The operating mine at Skaland, an advanced development project in WA and now a greenfields prospect at Bukken — Mineral Commodities (ASX:MRC) is well positioned to become a significant player in the world graphite market.
In October 2019, MRC finalised the acquisition of the Trælen graphite mine and Skaland processing facility in Norway.
This is the largest flake graphite producer in Europe and the highest-grade flake graphite mine in the world, with mill feed grade averaging approximately 28 per cent carbon.
The greenfields (underexplored) Bukken graphite prospect – 20km from Skaland — is another step toward MRC’s aim of capitalising on the fast-growing demand for lithium-ion batteries by becoming Europe’s first vertically integrated producer of natural graphite anode material.
The agreement through its 90 per cent owned subsidiary, Skaland Graphite AS, will provide MRC with exclusive exploration rights for 10 years.
The target is huge.

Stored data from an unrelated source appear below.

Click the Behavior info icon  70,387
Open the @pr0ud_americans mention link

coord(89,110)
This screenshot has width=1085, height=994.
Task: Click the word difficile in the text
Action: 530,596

Bukken is Norway’s largest known continuous graphite anomaly.
By way of comparison, MRC estimates that Bukken could conceptually be longer (2,000m) and wider (300m) than the existing Trælen underground mine at Skaland.
Initial surface mapping and sampling by the Geological Survey of Norway (NGU) returned carbon content of up to 14.1 per cent, an indication of significant total carbon (TC) concentrations in the area.
In 2018, two short (less than 50m) diamond drill holes at the very edges of the geophysical anomaly (due to access issues) intersected graphite bearing gneiss but failed to intersect high-grade graphite rich zones.
NGU believes these holes were too short.
Following further ground-based geological mapping and sampling to dial in on higher grade locations, MRC plans to drill to at least 200m depth to show a true representation of any high-grade graphite distribution within the gneiss.
The company anticipates commencing an exploration program this quarter.
MRC now has an opportunity to explore one of Norway’s most prospective graphite targets, executive chairman Mark Caruso says.
“The discovery of an economic graphite resource at Bukken, located only 20km from our processing infrastructure at Skaland, would further add to our strategy to make Skaland an integral part of Europe’s plan to secure supply of critical battery raw materials,” he says.
“Mineral exploration is the foundation of extractive industries and we are pleased to be investing in greenfields exploration that contributes to securing European supply and the transition to green energy technologies.”